Elliott sees a lot of creativity in what he does.
“We definitely have a creative sort of element to our brand and what we do, but we’re very disciplined financially,” Elliott said. “There’s no brand that speaks directly to the crew. And that’s what we do.”
Whether it’s a soundstage or a piece of lighting equipment, Elliott said he wants to help film productions accomplish their goals.
“You can get a great high-end trailer for a celebrity or you can get a studio that is going to be super-clean and well-serviced and super-functional,” he said. “That’s unique about us.”
The most fulfilling aspect of his profession, Elliott said, is “the people. Creating a cool culture. A place that everybody digs and loves to come to work.

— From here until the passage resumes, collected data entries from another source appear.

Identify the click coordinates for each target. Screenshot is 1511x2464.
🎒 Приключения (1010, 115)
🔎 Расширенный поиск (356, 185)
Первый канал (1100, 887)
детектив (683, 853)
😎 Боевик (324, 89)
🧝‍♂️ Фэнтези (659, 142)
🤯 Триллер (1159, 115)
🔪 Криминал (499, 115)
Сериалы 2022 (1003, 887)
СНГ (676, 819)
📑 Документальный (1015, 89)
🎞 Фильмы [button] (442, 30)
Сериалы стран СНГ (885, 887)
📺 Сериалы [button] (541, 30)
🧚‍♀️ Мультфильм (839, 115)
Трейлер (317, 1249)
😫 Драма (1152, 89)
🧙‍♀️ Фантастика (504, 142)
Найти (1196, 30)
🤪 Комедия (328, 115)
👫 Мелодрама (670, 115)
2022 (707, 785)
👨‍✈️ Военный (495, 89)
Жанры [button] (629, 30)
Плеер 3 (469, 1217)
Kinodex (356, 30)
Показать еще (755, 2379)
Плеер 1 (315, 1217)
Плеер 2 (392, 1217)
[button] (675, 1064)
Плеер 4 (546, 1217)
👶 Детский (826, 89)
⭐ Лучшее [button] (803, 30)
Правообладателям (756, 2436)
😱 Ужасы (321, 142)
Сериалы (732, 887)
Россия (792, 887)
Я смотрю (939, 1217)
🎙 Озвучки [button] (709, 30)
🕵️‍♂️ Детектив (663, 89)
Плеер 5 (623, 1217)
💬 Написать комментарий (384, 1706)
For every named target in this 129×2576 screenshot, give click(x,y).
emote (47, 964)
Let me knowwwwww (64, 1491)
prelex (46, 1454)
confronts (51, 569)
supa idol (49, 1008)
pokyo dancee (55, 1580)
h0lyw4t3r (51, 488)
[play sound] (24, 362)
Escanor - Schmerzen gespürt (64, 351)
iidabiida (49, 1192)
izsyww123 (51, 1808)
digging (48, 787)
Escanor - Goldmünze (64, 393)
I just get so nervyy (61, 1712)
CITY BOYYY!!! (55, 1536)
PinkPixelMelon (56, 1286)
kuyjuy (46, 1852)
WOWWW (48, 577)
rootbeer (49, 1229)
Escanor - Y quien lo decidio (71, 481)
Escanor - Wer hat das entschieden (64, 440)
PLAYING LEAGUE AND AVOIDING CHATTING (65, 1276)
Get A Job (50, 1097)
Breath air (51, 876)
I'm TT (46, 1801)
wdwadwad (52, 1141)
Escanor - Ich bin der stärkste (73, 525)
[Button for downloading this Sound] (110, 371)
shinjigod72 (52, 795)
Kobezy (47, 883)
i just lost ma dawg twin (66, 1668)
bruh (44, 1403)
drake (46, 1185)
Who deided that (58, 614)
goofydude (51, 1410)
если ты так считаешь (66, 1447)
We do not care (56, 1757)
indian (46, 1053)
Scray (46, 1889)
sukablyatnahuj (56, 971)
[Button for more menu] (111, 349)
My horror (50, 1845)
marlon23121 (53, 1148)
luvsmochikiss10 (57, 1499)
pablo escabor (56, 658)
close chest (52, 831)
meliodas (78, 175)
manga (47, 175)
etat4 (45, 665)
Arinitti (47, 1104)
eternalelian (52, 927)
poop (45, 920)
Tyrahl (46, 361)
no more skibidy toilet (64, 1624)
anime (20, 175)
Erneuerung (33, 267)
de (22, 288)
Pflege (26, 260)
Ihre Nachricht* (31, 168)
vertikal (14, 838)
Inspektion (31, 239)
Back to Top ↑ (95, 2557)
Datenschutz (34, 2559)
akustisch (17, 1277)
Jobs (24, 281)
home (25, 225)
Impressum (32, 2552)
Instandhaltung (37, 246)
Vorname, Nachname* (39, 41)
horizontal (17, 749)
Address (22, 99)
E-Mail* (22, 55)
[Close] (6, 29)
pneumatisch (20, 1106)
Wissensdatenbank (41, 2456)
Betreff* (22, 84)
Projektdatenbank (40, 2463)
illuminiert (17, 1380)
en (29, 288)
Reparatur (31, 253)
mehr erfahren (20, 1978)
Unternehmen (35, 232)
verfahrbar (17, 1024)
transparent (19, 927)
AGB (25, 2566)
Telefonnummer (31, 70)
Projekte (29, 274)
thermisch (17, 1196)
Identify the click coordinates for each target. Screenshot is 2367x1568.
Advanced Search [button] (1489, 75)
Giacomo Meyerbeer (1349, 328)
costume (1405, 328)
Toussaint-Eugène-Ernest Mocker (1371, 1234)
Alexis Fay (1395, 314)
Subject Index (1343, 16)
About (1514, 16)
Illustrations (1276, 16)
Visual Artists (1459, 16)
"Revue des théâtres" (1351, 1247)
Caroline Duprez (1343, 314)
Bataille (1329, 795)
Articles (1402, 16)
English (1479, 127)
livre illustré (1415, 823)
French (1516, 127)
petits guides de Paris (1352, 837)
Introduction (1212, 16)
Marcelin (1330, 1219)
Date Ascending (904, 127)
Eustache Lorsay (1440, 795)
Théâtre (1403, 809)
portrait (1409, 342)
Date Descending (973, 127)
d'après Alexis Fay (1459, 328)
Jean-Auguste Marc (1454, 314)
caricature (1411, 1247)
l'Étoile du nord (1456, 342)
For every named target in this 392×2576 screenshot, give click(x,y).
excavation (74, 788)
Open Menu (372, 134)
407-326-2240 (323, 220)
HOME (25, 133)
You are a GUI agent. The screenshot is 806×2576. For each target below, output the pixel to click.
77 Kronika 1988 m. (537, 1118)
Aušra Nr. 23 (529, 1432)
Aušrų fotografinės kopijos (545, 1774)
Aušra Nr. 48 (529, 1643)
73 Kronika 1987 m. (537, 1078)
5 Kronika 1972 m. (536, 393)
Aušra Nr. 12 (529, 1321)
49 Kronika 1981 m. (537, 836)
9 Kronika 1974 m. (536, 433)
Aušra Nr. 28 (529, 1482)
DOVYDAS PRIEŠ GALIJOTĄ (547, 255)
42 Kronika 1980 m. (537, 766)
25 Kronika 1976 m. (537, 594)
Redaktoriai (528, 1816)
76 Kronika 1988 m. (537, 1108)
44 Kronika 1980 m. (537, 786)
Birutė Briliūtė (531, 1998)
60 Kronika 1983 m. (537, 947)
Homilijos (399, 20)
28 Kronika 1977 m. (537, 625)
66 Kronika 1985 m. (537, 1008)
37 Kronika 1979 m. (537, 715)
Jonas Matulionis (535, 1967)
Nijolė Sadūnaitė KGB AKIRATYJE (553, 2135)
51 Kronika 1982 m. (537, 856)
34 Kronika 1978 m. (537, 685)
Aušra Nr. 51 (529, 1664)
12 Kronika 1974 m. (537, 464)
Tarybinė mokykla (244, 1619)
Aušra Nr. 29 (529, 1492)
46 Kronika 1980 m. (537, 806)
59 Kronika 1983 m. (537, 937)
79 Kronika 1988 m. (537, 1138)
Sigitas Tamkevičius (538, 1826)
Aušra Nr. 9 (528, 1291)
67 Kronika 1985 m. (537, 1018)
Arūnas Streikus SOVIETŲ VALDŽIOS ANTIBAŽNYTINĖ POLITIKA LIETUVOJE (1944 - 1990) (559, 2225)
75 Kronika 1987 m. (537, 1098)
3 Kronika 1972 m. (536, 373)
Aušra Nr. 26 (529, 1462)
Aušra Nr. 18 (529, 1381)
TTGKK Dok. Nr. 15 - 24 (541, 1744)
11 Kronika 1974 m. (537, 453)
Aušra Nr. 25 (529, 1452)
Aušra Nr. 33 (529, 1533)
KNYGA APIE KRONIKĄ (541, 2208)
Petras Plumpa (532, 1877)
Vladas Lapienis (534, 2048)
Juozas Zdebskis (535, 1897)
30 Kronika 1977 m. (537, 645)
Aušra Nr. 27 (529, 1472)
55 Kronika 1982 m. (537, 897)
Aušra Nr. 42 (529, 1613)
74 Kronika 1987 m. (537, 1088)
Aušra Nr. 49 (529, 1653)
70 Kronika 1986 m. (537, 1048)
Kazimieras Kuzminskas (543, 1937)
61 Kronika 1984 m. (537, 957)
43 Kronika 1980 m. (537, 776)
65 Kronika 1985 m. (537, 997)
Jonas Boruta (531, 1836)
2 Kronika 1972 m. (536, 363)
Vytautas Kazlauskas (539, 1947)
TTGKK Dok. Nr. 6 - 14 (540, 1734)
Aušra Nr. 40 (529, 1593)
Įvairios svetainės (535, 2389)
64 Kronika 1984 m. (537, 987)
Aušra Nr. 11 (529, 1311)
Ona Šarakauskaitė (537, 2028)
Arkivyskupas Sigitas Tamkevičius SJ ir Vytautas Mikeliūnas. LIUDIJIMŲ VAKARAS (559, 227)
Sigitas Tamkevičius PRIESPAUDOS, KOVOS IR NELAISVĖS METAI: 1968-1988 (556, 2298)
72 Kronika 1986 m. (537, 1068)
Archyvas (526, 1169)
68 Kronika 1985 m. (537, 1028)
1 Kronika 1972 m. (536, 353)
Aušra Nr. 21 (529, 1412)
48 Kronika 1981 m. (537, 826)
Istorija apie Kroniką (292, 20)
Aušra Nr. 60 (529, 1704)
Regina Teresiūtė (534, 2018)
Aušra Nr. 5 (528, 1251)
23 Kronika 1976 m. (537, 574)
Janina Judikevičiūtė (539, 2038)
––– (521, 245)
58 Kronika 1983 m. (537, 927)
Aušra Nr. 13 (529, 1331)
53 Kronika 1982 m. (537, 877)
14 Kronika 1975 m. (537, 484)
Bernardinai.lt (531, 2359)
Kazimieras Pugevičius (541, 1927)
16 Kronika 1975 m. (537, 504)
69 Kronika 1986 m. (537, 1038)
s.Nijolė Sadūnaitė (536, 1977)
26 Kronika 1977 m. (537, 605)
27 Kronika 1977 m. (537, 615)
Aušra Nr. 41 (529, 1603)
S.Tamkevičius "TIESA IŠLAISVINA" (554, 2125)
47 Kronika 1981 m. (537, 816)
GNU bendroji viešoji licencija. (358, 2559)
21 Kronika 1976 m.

I like the culture and the building of the brand.”
Right now the landscape is changing again and becoming more competitive for Quixote.
“Michael was born in Burbank and I was born in Van Nuys – we’re Valley boys,” Kitaen said. “Now we’re slugging it out with these huge institutional companies we never had to compete with before.”
Kitaen is surprised at all the announcements of new studio lots in development.
“We had no idea that we were at the beginning of something crazy,” Kitaen said. “All of these studios … none of them have been built yet. There sure are a lot of things in the planning stages.”
Kitaen said he feels wary of the institutional firms dipping into the Hollywood real estate waters.
“A lot of the players coming into this market don’t actually understand it,” Kitaen said. “Yes, they’re very smart people. Yes, there’s a real estate component but it’s a lot more complex than that.”
Roughly 35 percent of revenue comes from commercials – what Elliott calls “our legacy business” – and 65 percent from movies and television. But Elliott says the commercials sector is not growing and he expects the latter category — episodic TV — to grow exponentially as Netflix, Amazon Prime Video, Walt Disney Co.’s Disney Plus and Hulu, Apple TV Plus, Warner Bros.’ HBO Max, NBCUniversal’s Peacock, Paramount Plus and Roku all compete for viewers.
“You’ve got the most valuable companies on the planet vying for eyeballs,” Elliott said. “The demand for content is going to continue for quite a while.”